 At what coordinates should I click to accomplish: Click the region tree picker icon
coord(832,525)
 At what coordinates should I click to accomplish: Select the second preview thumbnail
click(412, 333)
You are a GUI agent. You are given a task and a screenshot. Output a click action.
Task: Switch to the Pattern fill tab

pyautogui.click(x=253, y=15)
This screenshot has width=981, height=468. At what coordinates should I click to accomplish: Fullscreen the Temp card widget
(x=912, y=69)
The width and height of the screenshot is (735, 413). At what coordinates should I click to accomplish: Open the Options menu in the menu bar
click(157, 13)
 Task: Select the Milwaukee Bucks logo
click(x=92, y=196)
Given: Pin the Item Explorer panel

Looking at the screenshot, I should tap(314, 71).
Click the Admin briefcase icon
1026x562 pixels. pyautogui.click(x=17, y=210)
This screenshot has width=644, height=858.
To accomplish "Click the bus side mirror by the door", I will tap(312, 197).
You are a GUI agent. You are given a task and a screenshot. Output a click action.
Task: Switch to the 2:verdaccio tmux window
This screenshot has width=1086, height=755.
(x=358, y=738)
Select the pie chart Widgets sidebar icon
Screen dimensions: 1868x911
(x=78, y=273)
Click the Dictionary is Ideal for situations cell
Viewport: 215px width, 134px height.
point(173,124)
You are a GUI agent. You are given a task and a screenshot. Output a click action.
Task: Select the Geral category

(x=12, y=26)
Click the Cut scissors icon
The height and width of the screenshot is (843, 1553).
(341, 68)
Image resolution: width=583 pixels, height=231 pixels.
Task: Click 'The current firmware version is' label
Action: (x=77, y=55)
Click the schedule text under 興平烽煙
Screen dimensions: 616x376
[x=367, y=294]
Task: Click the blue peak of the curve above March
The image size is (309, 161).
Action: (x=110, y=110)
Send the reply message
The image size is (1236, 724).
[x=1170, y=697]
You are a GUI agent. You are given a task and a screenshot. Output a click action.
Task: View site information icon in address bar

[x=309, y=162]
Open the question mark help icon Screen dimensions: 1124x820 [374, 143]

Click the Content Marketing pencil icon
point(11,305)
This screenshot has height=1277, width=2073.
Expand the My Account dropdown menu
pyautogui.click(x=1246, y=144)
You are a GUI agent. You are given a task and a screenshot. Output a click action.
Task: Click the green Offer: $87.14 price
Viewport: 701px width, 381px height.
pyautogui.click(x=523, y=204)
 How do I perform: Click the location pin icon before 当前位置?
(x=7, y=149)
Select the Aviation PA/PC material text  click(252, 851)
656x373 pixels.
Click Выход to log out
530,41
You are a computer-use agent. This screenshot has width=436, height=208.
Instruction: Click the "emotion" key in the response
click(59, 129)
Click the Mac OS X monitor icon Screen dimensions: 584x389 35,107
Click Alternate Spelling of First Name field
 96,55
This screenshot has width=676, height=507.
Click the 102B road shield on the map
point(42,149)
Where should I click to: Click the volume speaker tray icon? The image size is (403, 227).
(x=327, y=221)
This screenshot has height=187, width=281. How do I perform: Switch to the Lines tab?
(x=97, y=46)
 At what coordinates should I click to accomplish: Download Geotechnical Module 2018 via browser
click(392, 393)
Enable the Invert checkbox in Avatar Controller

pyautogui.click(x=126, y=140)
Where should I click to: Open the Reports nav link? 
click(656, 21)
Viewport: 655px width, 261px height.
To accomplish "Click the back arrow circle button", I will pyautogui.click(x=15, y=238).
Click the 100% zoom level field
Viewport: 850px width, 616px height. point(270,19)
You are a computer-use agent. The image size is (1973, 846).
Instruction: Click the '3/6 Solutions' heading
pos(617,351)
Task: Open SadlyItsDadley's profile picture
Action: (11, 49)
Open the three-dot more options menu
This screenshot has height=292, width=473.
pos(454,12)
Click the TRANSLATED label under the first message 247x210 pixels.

__________________________________________________

▸ **Job**: Please repeat every one of the records above, word for word and line for line.

▸ **Expected answer**:
 At what coordinates should I click to accomplish: Click the region tree picker icon
coord(832,525)
 At what coordinates should I click to accomplish: Select the second preview thumbnail
click(412, 333)
You are a GUI agent. You are given a task and a screenshot. Output a click action.
Task: Switch to the Pattern fill tab

pyautogui.click(x=253, y=15)
This screenshot has width=981, height=468. At what coordinates should I click to accomplish: Fullscreen the Temp card widget
(x=912, y=69)
The width and height of the screenshot is (735, 413). At what coordinates should I click to accomplish: Open the Options menu in the menu bar
click(157, 13)
 Task: Select the Milwaukee Bucks logo
click(x=92, y=196)
Given: Pin the Item Explorer panel

Looking at the screenshot, I should tap(314, 71).
Click the Admin briefcase icon
1026x562 pixels. pyautogui.click(x=17, y=210)
This screenshot has width=644, height=858.
To accomplish "Click the bus side mirror by the door", I will tap(312, 197).
You are a GUI agent. You are given a task and a screenshot. Output a click action.
Task: Switch to the 2:verdaccio tmux window
This screenshot has width=1086, height=755.
(x=358, y=738)
Select the pie chart Widgets sidebar icon
Screen dimensions: 1868x911
(x=78, y=273)
Click the Dictionary is Ideal for situations cell
Viewport: 215px width, 134px height.
point(173,124)
You are a GUI agent. You are given a task and a screenshot. Output a click action.
Task: Select the Geral category

(x=12, y=26)
Click the Cut scissors icon
The height and width of the screenshot is (843, 1553).
(341, 68)
Image resolution: width=583 pixels, height=231 pixels.
Task: Click 'The current firmware version is' label
Action: (x=77, y=55)
Click the schedule text under 興平烽煙
Screen dimensions: 616x376
[x=367, y=294]
Task: Click the blue peak of the curve above March
The image size is (309, 161).
Action: (x=110, y=110)
Send the reply message
The image size is (1236, 724).
[x=1170, y=697]
You are a GUI agent. You are given a task and a screenshot. Output a click action.
Task: View site information icon in address bar

[x=309, y=162]
Open the question mark help icon Screen dimensions: 1124x820 [374, 143]

Click the Content Marketing pencil icon
point(11,305)
This screenshot has height=1277, width=2073.
Expand the My Account dropdown menu
pyautogui.click(x=1246, y=144)
You are a GUI agent. You are given a task and a screenshot. Output a click action.
Task: Click the green Offer: $87.14 price
Viewport: 701px width, 381px height.
pyautogui.click(x=523, y=204)
 How do I perform: Click the location pin icon before 当前位置?
(x=7, y=149)
Select the Aviation PA/PC material text  click(252, 851)
656x373 pixels.
Click Выход to log out
530,41
You are a computer-use agent. This screenshot has width=436, height=208.
Instruction: Click the "emotion" key in the response
click(59, 129)
Click the Mac OS X monitor icon Screen dimensions: 584x389 35,107
Click Alternate Spelling of First Name field
 96,55
This screenshot has width=676, height=507.
Click the 102B road shield on the map
point(42,149)
Where should I click to: Click the volume speaker tray icon? The image size is (403, 227).
(x=327, y=221)
This screenshot has height=187, width=281. How do I perform: Switch to the Lines tab?
(x=97, y=46)
 At what coordinates should I click to accomplish: Download Geotechnical Module 2018 via browser
click(392, 393)
Enable the Invert checkbox in Avatar Controller

pyautogui.click(x=126, y=140)
Where should I click to: Open the Reports nav link? 
click(656, 21)
Viewport: 655px width, 261px height.
To accomplish "Click the back arrow circle button", I will pyautogui.click(x=15, y=238).
Click the 100% zoom level field
Viewport: 850px width, 616px height. point(270,19)
You are a computer-use agent. The image size is (1973, 846).
Instruction: Click the '3/6 Solutions' heading
pos(617,351)
Task: Open SadlyItsDadley's profile picture
Action: (11, 49)
Open the three-dot more options menu
This screenshot has height=292, width=473.
pos(454,12)
Click the TRANSLATED label under the first message 247x210 pixels.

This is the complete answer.